Article Text
Abstract
Background With increased pressure on clinical pharmacy services there is a demand for reliable screening tools to appropriately allocate pharmaceutical care to those patients with most urgent and/or complex needs. Several such tools have been developed, however, they are often locally developed with a lack of agreement on their components. To date, no broad consensual agreement of experts exists on valid components of a pharmaceutical care complexity screening tool in the adult hospital setting.
Purpose To obtain consensus on the necessary components of a pharmaceutical care complexity screening tool for use on admission to hospital.
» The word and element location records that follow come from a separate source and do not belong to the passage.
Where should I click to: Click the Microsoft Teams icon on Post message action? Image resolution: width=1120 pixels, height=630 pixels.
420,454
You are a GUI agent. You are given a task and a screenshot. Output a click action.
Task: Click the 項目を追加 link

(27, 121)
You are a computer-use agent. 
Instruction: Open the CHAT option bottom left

Material and methods Complexity tool components were identified and refined in three phases: first, a systematic literature review was conducted to identify existing tools and their components. Second, a national survey and semi-structured telephone interviews identified non-published tools and their components. The obtained components from phase I and II were reviewed by the research team and an expert reference group to remove non-clinical factors and duplicates. Third, an expert Delphi panel, including international leading pharmacists, researchers and clinicians, was recruited by email to take part in a two-round Delphi study. Items were scored. The panel were asked to rank each component according to importance via a web-based anonymised electronic questionnaire using a nine-point Likert-scale. Consensus was set at 67%: items that 67% of people deemed to be important were listed. Ethical approval was not required.
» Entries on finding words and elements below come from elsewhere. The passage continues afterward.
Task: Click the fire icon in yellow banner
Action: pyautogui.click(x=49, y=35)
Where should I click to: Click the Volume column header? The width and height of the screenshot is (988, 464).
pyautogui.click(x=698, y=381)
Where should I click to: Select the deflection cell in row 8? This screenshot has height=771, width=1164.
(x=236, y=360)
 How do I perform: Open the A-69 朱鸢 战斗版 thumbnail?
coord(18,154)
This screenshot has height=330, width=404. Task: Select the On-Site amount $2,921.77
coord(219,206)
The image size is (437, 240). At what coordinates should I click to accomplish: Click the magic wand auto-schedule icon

Results Forty-one invited experts joined the panel and completed round one, and 33 of them completed the second round. One-hundred and nine of the complexity tool components were initially identified and validated by the panel. After two Delphi rounds, 92 components (84.4%) achieved the limit of agreement for importance. These were grouped into three component types (demographic, clinical-related and medication-related) and reduced to 31 items for inclusion into a screening tool.
Conclusion This study systematically and rigorously identified a set of 31 items which are important for assessing pharmaceutical complexity. This information can then be used for the development and refinement of future and current pharmaceutical complexity screening tools that can aid more efficient targeting of hospital clinical pharmacy services.
References and/or acknowledgements No conflict of interest.